Assigned task> The output is the line holding "The image size is (1269, 618)." and all lines after it to the end of the records below; restate them unchanged and add nothing.

Data records>
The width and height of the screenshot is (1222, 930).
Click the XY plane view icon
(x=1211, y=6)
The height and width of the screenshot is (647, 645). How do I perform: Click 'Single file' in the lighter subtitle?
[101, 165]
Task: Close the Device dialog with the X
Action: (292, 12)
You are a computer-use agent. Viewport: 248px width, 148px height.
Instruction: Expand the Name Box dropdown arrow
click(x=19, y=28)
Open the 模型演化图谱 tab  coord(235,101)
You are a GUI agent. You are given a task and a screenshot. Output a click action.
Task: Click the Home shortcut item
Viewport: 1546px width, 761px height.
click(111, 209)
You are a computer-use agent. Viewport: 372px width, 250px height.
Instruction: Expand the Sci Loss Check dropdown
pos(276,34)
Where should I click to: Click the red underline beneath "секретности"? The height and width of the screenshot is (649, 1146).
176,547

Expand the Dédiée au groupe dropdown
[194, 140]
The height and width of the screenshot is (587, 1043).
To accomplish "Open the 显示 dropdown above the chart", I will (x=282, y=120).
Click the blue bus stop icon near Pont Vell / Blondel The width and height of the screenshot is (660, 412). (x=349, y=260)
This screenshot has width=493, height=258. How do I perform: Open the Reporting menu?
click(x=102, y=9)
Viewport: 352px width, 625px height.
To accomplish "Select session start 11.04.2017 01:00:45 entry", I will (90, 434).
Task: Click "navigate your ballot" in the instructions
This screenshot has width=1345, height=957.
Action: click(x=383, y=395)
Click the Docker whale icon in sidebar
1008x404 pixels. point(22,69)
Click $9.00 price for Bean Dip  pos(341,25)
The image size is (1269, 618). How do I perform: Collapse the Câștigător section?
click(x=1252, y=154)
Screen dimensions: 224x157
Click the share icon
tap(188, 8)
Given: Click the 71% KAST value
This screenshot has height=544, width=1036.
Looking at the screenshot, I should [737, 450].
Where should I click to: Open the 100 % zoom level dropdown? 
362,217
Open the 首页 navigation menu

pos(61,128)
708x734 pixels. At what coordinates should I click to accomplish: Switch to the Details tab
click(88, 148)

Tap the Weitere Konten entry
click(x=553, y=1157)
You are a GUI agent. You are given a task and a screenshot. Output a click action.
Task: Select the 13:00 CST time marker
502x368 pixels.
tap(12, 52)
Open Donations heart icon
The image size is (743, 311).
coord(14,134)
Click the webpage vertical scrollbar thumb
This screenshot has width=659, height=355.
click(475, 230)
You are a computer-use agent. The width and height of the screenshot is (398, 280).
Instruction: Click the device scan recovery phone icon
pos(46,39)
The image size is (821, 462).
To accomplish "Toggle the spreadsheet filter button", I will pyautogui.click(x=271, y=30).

Answer box>
The image size is (1269, 618). How do I perform: Collapse the Câștigător section?
click(x=1252, y=154)
Screen dimensions: 224x157
Click the share icon
tap(188, 8)
Given: Click the 71% KAST value
This screenshot has height=544, width=1036.
Looking at the screenshot, I should [737, 450].
Where should I click to: Open the 100 % zoom level dropdown? 
362,217
Open the 首页 navigation menu

pos(61,128)
708x734 pixels. At what coordinates should I click to accomplish: Switch to the Details tab
click(88, 148)

Tap the Weitere Konten entry
click(x=553, y=1157)
You are a GUI agent. You are given a task and a screenshot. Output a click action.
Task: Select the 13:00 CST time marker
502x368 pixels.
tap(12, 52)
Open Donations heart icon
The image size is (743, 311).
coord(14,134)
Click the webpage vertical scrollbar thumb
This screenshot has width=659, height=355.
click(475, 230)
You are a computer-use agent. The width and height of the screenshot is (398, 280).
Instruction: Click the device scan recovery phone icon
pos(46,39)
The image size is (821, 462).
To accomplish "Toggle the spreadsheet filter button", I will pyautogui.click(x=271, y=30).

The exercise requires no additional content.